ラーンが、錆びた剣を片手に遺跡の入り口に立っていた。いつもならイシェが彼を制止するはずだったが、今日は違う。イシェは顔色が悪い。
「どうしたんだ? イシェ、何かあったのか?」
イシェは小さくうなずいた。「あの遺跡…テルヘルが言うように危険を感じた。何かがおかしい。」
ラーンはイシェの言葉に耳を傾けようと努めたが、彼の心はすでに遺跡の中にある宝物への渇望で満たされていた。
「大丈夫だ、イシェ。僕がいるから大丈夫だ。」
ラーンの言葉に、イシェは苦笑した。「いつもそう言うよね。」
テルヘルは背後から冷ややかに言った。「時間がない。入らないのか?」
ラーンの視線はテルヘルの鋭い眼光に奪われた。彼女の目はまるで、遺跡の奥底にある何かを覗き込んでいるようだった。
「よし、行くぞ!」
ラーンが踏み出すと、イシェも渋々ついてきた。遺跡の入り口は、暗くて湿った空気に満たされていた。壁には何とも言えない不気味な模様が刻まれていた。
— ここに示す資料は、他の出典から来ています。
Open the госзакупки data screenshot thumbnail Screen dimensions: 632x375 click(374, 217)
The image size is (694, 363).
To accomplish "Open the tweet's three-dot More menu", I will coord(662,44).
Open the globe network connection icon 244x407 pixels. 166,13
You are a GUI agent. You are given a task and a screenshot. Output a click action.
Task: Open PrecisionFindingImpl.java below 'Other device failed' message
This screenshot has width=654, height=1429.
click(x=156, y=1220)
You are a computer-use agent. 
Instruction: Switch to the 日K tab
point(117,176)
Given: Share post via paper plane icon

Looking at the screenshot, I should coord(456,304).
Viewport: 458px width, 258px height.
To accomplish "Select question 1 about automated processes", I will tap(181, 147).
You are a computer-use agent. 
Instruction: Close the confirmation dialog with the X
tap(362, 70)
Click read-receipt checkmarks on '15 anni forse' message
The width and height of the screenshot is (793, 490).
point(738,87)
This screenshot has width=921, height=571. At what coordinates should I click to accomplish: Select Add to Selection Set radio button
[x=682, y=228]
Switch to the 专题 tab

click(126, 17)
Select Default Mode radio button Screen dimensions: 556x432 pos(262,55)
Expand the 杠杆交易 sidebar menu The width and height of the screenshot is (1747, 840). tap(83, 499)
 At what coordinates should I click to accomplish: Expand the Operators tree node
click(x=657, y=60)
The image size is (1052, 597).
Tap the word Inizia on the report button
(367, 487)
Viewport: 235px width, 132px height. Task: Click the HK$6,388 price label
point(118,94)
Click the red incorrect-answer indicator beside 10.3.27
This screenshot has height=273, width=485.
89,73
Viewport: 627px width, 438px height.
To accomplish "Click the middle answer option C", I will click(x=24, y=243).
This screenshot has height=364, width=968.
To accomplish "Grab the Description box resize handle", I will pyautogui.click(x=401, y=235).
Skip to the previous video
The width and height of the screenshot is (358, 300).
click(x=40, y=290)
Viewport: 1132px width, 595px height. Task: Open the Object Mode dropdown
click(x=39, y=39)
深く進むにつれて、空気が重くなっていった。イシェは背筋がゾッとする感覚を覚えた。まるで、何かが彼らをじっと見つめているような気がしたのだ。
「ここ…何か変だ…」
イシェが呟くと、突然、地面が崩れ始めた。ラーンは驚いてバランスを崩しそうになったが、イシェに支えられた。
崩れた地面から、黒く光る液体が出てきた。それはまるで、生き物のようだった。
「何だこれ…? 」
ラーンの言葉を遮るかのように、黒液は彼らを包み始めた。冷たい触感と腐ったような臭いが、彼らの鼻腔を刺激した。イシェは恐怖で体が硬直していたが、ラーンの手は冷たさと共に、力強く握りしめていた。
「イシェ…大丈夫だ。」
ラーンの声がかすれた。彼はイシェの目をじっと見つめた。「僕がいるから…絶対に大丈夫だ。」
その時、黒液の中から赤い光が差し込んだ。それはまるで、骨髄のように深く、生命そのものを象徴するような光だった。ラーンは恐怖を忘れ、光に引き寄せられるように、黒液の中へ進んでいった。
イシェはラーンの姿を見失い、絶望したように叫んだ。「ラーン! 」
しかし、彼の声は黒液によって飲み込まれてしまった。